* Listed entries:
_____

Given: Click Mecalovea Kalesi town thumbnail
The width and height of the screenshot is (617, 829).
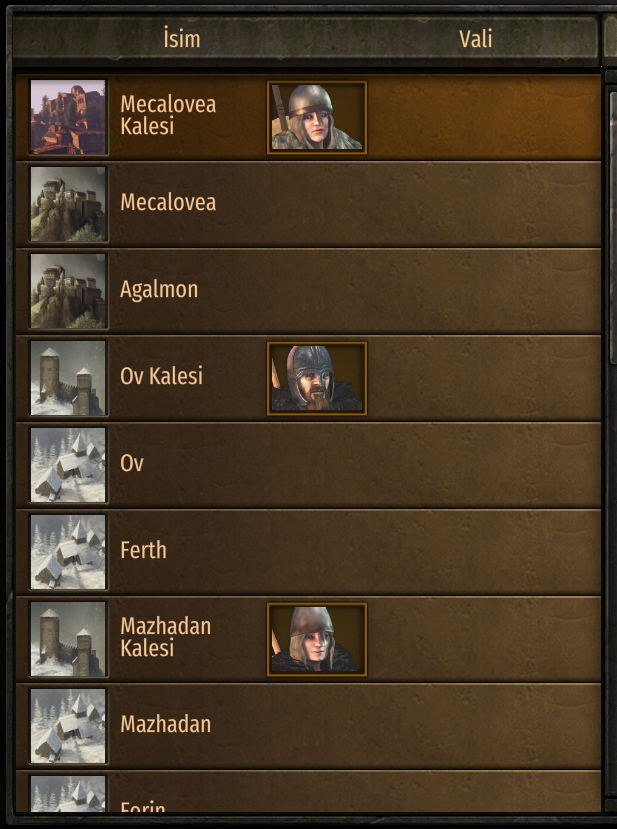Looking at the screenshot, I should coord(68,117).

_____

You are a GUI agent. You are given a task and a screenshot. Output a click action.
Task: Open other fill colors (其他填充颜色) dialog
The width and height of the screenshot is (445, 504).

_____

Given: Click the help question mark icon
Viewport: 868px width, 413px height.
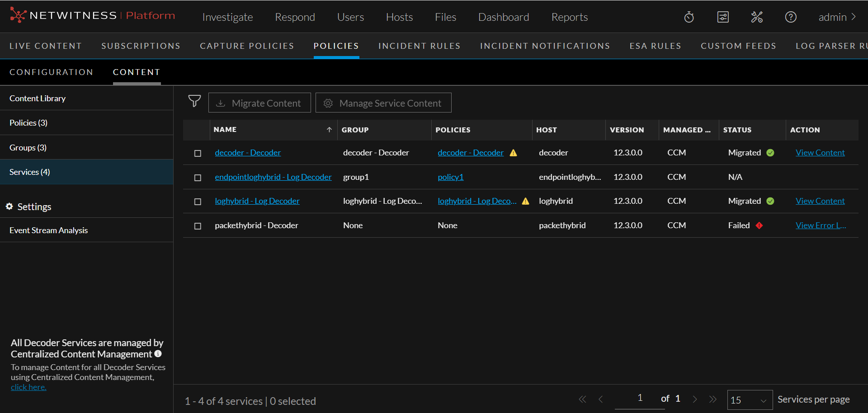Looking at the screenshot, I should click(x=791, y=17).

_____

* Exercise requirements: Would you retype the lines above from the one with "You are a GUI" down to the one with "The width and height of the screenshot is (445, 504).", word for word, both ends included and no other lines?

* Answer section:
You are a GUI agent. You are given a task and a screenshot. Output a click action.
Task: Open other fill colors (其他填充颜色) dialog
The width and height of the screenshot is (445, 504).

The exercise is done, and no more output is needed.